Pubblicato su Politica Domani Num 22 - Febbraio 2003

SFSP
A lezione di globalizzazione
Il Prof. Marco Vitale inizia il programma 2003

Maria Mezzina

Un mese fa l'inaugurazione della scuola con il Prof. Marco Vitale.
L'ospite ha avuto parole di grande apprezzamento per il lavoro che stiamo facendo, soprattutto con questo giornale. Vitale è un economista innamorato della vita e del suo lavoro che ha coperto ruoli di grande rilievo nel mondo economico-finanziario e istituzionale, nazionale e internazionale. La sua decisione di venire a Velletri da Milano, superando cento e più altri impegni ci riempie di orgoglio. Grazie.
Il mondo economico-finanziario e i vertici della città erano tutti presenti e li ringraziamo. I più giovani, complici gli impegni di studio, il tempo pessimo e un bel po' di inesperienza, sono stati un po' latitanti e la cosa è stata giustamente notata.
Il Prof. Vitale ha introdotto il tema dell'incontro, "Dalla Globalizzazione alla mondializzazione", con un excursus storico.
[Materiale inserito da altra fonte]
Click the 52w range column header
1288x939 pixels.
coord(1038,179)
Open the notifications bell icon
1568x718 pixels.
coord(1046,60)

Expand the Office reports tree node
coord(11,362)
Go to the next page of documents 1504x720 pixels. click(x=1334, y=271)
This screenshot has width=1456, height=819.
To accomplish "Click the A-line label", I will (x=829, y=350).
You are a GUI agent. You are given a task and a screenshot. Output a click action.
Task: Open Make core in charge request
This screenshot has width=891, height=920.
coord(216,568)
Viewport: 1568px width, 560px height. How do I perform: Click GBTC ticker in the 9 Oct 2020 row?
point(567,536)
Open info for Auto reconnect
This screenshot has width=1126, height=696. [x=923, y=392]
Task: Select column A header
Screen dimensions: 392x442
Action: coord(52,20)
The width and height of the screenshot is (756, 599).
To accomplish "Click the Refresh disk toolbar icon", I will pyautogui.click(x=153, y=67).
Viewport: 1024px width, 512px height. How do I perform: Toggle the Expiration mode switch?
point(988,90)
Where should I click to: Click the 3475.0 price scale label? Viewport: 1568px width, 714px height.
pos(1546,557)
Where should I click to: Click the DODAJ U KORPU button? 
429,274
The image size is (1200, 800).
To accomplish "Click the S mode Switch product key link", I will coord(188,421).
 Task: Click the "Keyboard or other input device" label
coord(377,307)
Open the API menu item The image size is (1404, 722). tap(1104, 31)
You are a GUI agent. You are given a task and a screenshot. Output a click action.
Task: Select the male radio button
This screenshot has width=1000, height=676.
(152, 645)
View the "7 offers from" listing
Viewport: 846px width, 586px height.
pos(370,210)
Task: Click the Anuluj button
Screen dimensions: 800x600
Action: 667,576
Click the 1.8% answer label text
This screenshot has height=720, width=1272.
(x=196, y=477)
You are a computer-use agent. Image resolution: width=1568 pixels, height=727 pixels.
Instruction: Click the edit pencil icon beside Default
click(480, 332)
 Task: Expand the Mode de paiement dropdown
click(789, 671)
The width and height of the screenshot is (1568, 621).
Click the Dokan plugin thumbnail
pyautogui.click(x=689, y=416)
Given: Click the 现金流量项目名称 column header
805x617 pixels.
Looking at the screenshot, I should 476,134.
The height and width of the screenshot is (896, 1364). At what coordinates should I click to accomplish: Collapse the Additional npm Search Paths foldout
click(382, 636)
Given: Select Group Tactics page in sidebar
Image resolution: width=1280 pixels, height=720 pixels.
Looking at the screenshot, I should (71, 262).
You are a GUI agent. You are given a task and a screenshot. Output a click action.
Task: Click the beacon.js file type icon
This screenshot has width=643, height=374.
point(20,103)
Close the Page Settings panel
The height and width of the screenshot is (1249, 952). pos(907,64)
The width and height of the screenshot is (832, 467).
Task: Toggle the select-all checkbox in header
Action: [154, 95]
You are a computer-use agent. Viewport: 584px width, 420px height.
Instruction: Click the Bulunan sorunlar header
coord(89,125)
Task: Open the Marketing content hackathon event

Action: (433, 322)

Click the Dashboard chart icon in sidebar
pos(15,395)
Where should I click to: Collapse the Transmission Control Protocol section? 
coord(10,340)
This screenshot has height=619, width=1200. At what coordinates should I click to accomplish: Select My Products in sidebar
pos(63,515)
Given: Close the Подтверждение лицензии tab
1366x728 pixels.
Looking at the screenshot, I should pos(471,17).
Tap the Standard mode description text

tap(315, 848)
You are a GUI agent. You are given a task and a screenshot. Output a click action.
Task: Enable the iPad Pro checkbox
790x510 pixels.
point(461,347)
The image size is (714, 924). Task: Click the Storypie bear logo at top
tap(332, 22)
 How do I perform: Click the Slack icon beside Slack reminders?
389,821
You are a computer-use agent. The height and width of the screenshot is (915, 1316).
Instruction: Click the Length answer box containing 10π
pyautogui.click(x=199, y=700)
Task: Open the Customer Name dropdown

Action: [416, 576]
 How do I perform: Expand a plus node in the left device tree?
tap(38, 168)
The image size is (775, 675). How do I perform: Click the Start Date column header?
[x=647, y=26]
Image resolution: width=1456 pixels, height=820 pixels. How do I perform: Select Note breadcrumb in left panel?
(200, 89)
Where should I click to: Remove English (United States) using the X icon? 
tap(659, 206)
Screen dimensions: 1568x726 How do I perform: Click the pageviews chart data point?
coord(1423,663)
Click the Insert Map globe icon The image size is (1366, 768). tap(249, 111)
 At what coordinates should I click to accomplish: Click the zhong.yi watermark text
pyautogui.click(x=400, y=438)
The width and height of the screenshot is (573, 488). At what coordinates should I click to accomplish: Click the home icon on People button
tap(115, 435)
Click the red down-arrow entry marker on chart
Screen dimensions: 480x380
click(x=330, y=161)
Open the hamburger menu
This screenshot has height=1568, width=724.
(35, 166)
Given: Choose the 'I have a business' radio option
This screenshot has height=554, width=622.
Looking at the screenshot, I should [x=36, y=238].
La globalizzazione è un fenomeno antico (Polibio) che ha avuto la sua massima espansione nella seconda metà dell''800 (50 milioni di emigranti, una stabilità monetaria internazionale agganciata saldamente al valore della sterlina e la Banca Centrale di Londra che faceva da centro di smistamento fra enormi somme di denaro e la costruzione di grandi opere pubbliche). Ha avuto una battuta d'arresto negli anni dal 1914 al 1945 (gli anni della "guerra civile europea") ed è ripresa dopo il '45. Negli ultimi cinque anni il processo si è velocizzato, intensificato ed ampliato, arrivando ad includere anche la Cina. Il Prof. Vitale ha quindi preso ad esaminare alcuni motivi che negli ultimi dieci anni hanno caricato il termine "globalizzazione" di significati negativi.
L'identificazione fra globalizzazione e omogeneizzazione, nel senso di appiattimento e negazione della specificità. L'identificazione non è né corretta né verificata, perché la globalizzazione non esclude, anzi recupera i valori locali.
La globalizzazione come causa di povertà e di esclusione sociale. Con la globalizzazione sono migliorate le condizioni di moltissime persone, ma la povertà è ancora troppo diffusa e la ricchezza tende a concentrarsi nelle mani di pochi. I grandi organismi internazionali, Banca Mondiale, FMI e Tesoro Americano, che si ispirano ad una ideologia di tipo darwiniano, non hanno mai indovinato una diagnosi, né tanto meno una cura, perché sono ideologicamente convinti che durezza e severità sono in grado da sole di risolvere i problemi (vale a dire: chi non ce la fa rimane indietro, muore e semplicemente scompare). Fortunatamente, afferma Vitale, molti economisti anche americani stanno ripensando questo approccio. Non è la globalizzazione che genera povertà ma è la mancanza del diritto, è la tesi dell'economista peruviano Hernando De Soto, condivisa dai massimi economisti mondiali. Il Prof. Vitale porta due esempi. I poveri vivono in case che si sono costruiti loro stessi il cui valore è di oltre nove trilioni di dollari, ma questa ricchezza non esiste perché le case sono illegali e non possono essere né vendute né ipotecate. Per aprire un'impresa in Perù occorrono 289 giorni di pratiche burocratiche; i poveri non hanno tutto questo tempo a disposizione.
Quando il PIL aumenta non è detto che si stia tutti meglio. Però il problema della redistribuzione del reddito va affrontato in modo più moderno: impegnandosi nella distribuzione della formazione e del know-how che genera il reddito, un impegno in cui le ONG svolgono un lavoro preziosissimo.
La globalizzazione viene accusata di essere causa del deterioramento dell'ambiente. I danni ambientali, chiarisce Vitale, sono legati alla indifferenza e alla irresponsabilità: è infatti nei regimi collettivisti che sono avvenuti i più gravi disastri ambientali. A questo proposito gli Usa hanno la loro parte di responsabilità perché non riescono a riconoscere l'urgenza del problema, e se gli Usa non si muovono nessuno si muove. Qualche volta il re è nudo, e se è nudo bisogna riconoscerlo e dirglielo per aiutarlo ad essere consapevole della sua nudità.